#### Input records
+===+

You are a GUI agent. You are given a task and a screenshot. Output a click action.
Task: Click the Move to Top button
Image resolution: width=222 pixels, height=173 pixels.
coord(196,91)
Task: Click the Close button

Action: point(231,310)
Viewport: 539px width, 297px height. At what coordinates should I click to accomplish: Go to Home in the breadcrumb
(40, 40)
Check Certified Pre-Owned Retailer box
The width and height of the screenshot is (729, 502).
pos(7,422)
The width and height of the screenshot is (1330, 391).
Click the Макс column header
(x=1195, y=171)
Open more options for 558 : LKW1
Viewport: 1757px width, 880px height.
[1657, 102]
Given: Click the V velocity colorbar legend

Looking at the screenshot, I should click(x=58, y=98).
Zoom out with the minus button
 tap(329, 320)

+===+

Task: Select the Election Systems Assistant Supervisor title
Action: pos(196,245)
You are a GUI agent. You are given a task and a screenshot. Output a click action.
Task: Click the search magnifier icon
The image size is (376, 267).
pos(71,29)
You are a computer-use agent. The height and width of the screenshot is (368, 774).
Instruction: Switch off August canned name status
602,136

+===+

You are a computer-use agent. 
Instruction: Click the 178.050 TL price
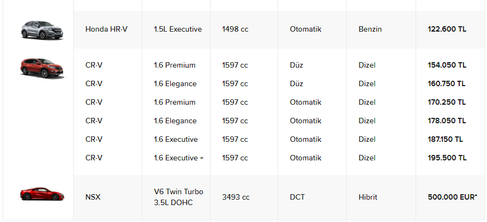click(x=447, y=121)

+===+

#### Work to be completed
Find the word "computer" in the entries above and gather every line that holds it.

#### Solution below
You are a computer-use agent. The height and width of the screenshot is (368, 774).
You are a computer-use agent. 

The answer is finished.